Auch wenn ein Zug außerplanmäßig stehen bleibt, sind die Gleise nur auf Aufforderung des Personals zu betreten. Foto: Bundespolizei

In Lebensgefahr brachten sich Reisende am Sonntagnachmittag. Ihr Zug war kurz vor Pasing liegengeblieben. Doch anstatt zu warten, betätigten die Fahrgäste den Nothalt und liefen auf die Strecke.

 

München - Kurz vor 15 Uhr war der Zug zwischen den S-Bahnhaltepunkten Leienfelsstraße und dem Bahnhof Pasing wegen einer defekten Lokomotive auf freier Strecke zum Liegen gekommen. Einige Reisende betätigten daraufhin den Nothalt, öffneten die Türen und verließen anschließend den stehenden Zug, sie wollten über die Gleise zum Bahnhof laufen

Nach rund einer Stunde konnte ein Ersatzlok den Zug nach Pasing ziehen, dort konnten die rund 250 im Zug verbliebenen Reisenden ihre Fahrt fortsetzen – weil aber die Strecke wegen der zuvor Ausgestiegenen gesperrt wurde, kam es zu Verspätungen im gesamten Bahnbetrieb.  

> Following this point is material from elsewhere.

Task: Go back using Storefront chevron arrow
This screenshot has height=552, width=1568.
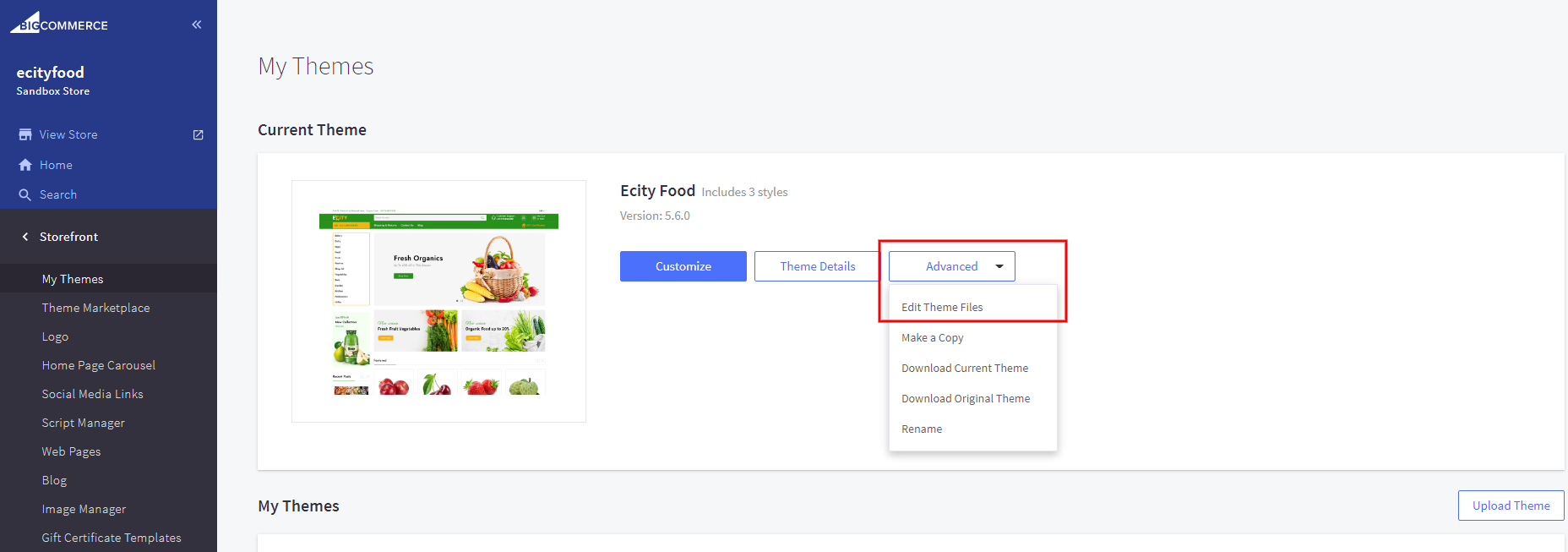Action: tap(25, 237)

Durch Leichtsinn in Lebensgefahr begeben

Die Bundespolizei warnt davor, bei haltenden oder stehengebliebenen Zügen nach Betätigung des Nothaltes die Türen zu Öffnen und sich in den Gleisbereich zu begeben! Wer glaubt, die eigenen Gefahren einschätzen zu können, vergisst meist, dass auch andere Reisende offene Türen nutzen, um auszusteigen. Dabei ergibt sich nicht nur die Höhe vom Waggon zum Gleisbereich eine oft bedrohliche Situation, sondern vor allem durch den Zugverkehr im Gleisbereich eine ganz erhebliche Lebensgefahr!

Die Bundespolizei bittet Reisende in Zügen oder S-Bahnen stets das Eintreffen von Einsatzkräften abzuwarten und den Anweisungen des Zugpersonals Folge zu leisten.